Exercise description: Your answer is the lines below, exactly, from the one that contains "The height and width of the screenshot is (498, 723)." through the one that contains "The image size is (583, 601).", both included.

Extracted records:
■ ■ ■

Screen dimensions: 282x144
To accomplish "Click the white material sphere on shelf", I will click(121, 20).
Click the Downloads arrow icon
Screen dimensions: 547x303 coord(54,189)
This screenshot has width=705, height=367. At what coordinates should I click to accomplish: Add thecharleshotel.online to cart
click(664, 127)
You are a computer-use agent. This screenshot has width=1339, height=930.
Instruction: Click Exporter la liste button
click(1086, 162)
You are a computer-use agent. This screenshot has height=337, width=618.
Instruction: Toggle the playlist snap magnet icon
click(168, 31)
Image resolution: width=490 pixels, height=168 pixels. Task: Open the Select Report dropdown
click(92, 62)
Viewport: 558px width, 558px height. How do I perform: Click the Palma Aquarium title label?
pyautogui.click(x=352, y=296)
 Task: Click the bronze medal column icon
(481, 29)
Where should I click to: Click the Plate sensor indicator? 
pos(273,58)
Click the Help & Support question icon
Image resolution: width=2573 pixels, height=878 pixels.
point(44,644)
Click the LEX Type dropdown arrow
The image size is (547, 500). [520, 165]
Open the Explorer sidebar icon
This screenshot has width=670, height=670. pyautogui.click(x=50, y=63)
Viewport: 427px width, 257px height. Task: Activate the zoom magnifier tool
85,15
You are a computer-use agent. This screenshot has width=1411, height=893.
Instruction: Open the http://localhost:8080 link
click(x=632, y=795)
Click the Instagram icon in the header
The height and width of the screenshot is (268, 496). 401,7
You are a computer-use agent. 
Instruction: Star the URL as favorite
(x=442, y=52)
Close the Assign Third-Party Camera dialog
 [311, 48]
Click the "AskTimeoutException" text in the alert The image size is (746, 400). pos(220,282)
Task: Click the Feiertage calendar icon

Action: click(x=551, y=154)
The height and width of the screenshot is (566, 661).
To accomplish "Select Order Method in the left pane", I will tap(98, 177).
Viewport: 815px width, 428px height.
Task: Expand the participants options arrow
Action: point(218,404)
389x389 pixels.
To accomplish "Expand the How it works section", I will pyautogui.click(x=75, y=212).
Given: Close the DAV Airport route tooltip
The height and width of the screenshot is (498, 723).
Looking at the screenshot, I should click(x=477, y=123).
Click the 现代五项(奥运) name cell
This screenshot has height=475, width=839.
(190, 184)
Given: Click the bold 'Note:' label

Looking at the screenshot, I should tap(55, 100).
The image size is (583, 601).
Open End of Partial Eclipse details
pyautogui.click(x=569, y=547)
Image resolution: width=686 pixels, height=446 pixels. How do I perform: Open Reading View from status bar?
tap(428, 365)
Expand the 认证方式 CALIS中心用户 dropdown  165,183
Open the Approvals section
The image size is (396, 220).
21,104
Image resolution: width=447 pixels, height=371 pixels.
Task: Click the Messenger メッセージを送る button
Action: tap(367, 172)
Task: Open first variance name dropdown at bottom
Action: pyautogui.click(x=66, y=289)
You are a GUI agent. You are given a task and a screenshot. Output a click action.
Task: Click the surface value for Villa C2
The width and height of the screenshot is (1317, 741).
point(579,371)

■ ■ ■

Completed task:
The height and width of the screenshot is (498, 723).
Looking at the screenshot, I should click(x=477, y=123).
Click the 现代五项(奥运) name cell
This screenshot has height=475, width=839.
(190, 184)
Given: Click the bold 'Note:' label

Looking at the screenshot, I should tap(55, 100).
The image size is (583, 601).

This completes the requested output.